Thyroid cancer, although a rare disease, may cause significant disability and even death. Its proper surgical management is based on an understanding of the different biolgoic behavior of the four subtypes. Papillary and follicular cancers are best managed by total lobectomy on the side of the lesion and subtotal lobectomy on the contralateral side, unless there is gross disease bilaterally or distant metastasis (in which circumstances total thyroidectomy is performed). Cervical lymph node metastasis, when present, is handled satisfactorily by modified neck dissection. Because of its high incidence of multicentricity and its more serious prognosis, medullary thyroid carcinoma is managed by total thyroidectomy and--usually--radical neck dissection for involved nodes. For anaplastic carcinoma, there is no effective treatment at present. Postoperatively, all patients should be given suppressive doses of thyroid hormone to prevent myxedema and to prevent cancer from recurring.
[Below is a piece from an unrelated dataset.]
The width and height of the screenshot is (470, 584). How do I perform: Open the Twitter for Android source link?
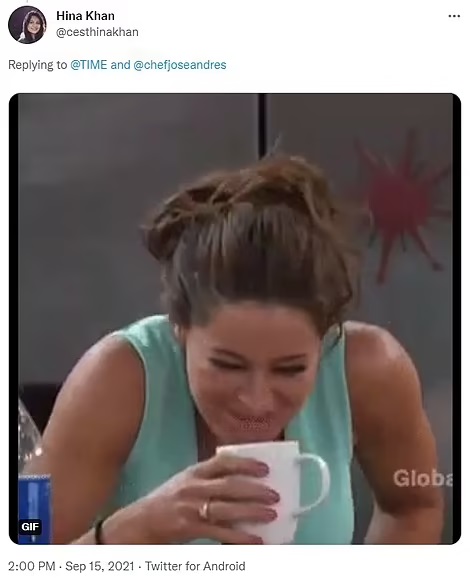195,566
Radioiodine therapy may be of value in suppressing metastasis of some papillary and follicular cancers that exhibit a high degree of follicular differentiation.

摘要

甲状腺癌虽然是一种罕见疾病,但可能导致严重残疾甚至死亡。其恰当的手术治疗基于对四种亚型不同生物学行为的理解。乳头状癌和滤泡状癌最好的治疗方法是在病灶侧行全叶切除术,对侧行次全叶切除术,除非双侧有明显病变或远处转移(在这种情况下行全甲状腺切除术)。颈部淋巴结转移时,采用改良颈部清扫术可取得满意疗效。由于甲状腺髓样癌多中心性发生率高且预后更严重,其治疗方法是全甲状腺切除术,通常还需对受累淋巴结行根治性颈部清扫术。对于未分化癌,目前尚无有效治疗方法。术后,所有患者均应给予抑制剂量的甲状腺激素,以预防黏液性水肿并防止癌症复发。放射性碘治疗对于抑制某些具有高度滤泡分化的乳头状癌和滤泡状癌的转移可能有价值。